- Mr et Mme Neher
Avec Madame Renée Neher, c’est une grande figure du judaïsme français, et du judaïsme francophone en Israël, qui vient de disparaître.
Renée Bernheim était venue d’Alsace. Avec André Neher, qu’elle avait épousé en 1947, elle fut un des membres les plus actifs de la communauté juive de Strasbourg, prenant en particulier une part importante dans l’accueil des Juifs sépharades exilés d’Algérie à partir de l’été 1962. À la suite de la guerre de 1967, André et Renée Neher prirent la décision de la alya et vinrent s’établir à Jérusalem.
Docteur en histoire, Renée Neher-Berheim a consacré la plus grande partie de sa vie à l’histoire de son peuple. Elle laisse une œuvre écrite importante, en langue française, qu’il n’est pas possible de présenter ici, depuis Le judaïsme dans le monde romain jusqu’à La vie juive en terre sainte, consacré à la vie de la communauté juive en terre d’Israël sous la domination ottomane, en passant par l’Histoire biblique du peuple d’Israël, écrite collaboration avec son mari André Neher. Ceux qui ont eu la chance de pouvoir l’approcher et l’entendre appréciaient la manière dont elle savait allier la rigueur de l’érudition à l’art de raconter, regrettant parfois que les contraintes de l’édition lui aient interdit d’émailler ses ouvrages d’anecdotes qu’elle aurait aimé rapporter.

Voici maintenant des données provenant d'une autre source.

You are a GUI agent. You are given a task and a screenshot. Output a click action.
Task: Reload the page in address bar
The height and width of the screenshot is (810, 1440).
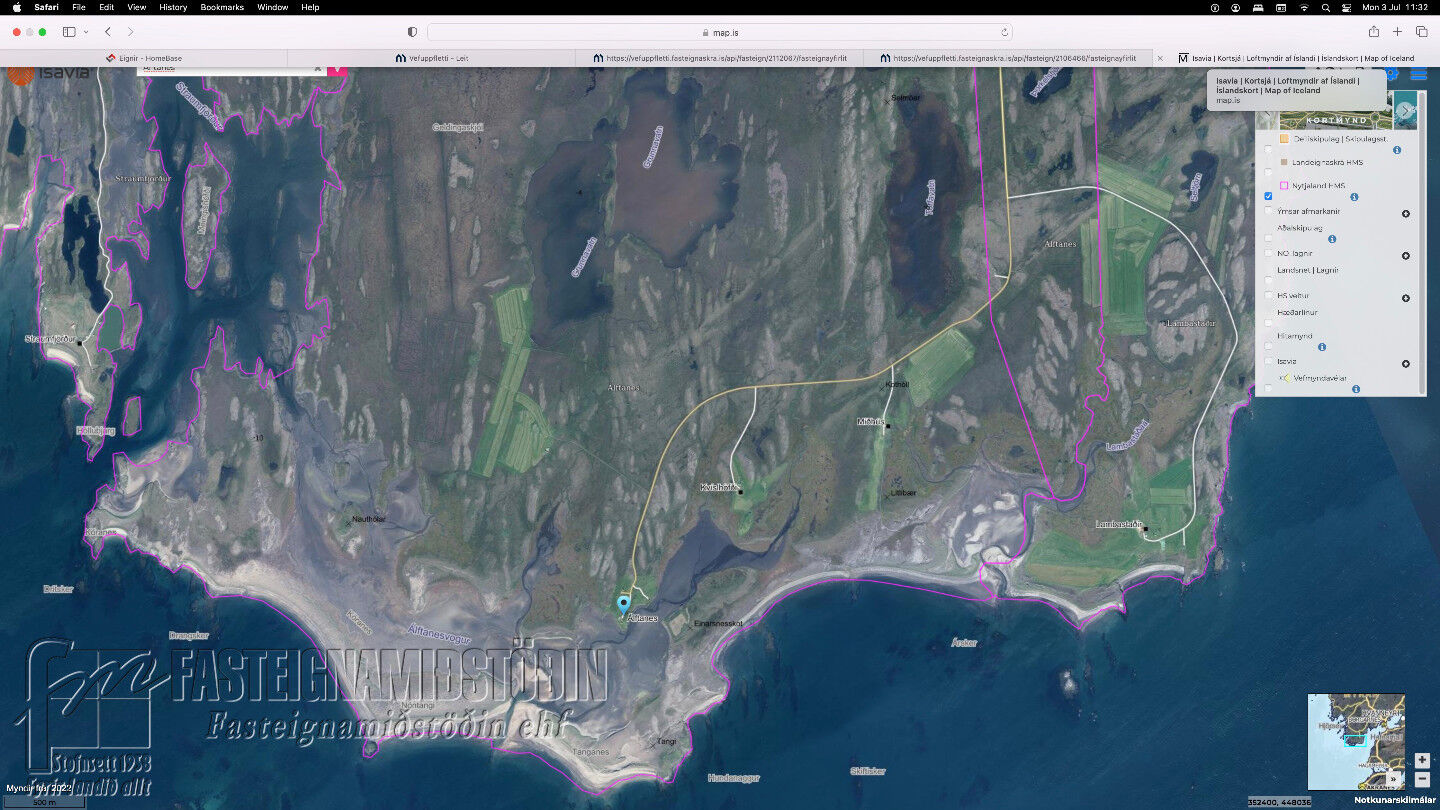point(1005,32)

Les étudiants du Centre Ratisbonne se souviendront de ses conférences sur l’histoire juive contemporaine, où le talent pédagogique était mis au service d’un amour de son peuple, de sa terre et de sa ville qui donnait sens à toute sa recherche. Son état de santé lui avait malheureusement interdit d’apporter sa collaboration à l’enseignement donné à l’Institut Albert-Decourtray, dont la fondation l’avait réjouie.
Jusqu’à ces derniers temps, Madame Neher était une lectrice attentive et assidue d’Un écho d’Israël. Ses appréciations et ses encouragements nous étaient précieux.
Elle s’est éteinte le 29 Décembre 2005, 28 Kislev 5766, au quatrième jour de Hanucca. Elle repose désormais sur le mont des Oliviers, auprès d’André Neher. Que sa mémoire soit en bénédiction.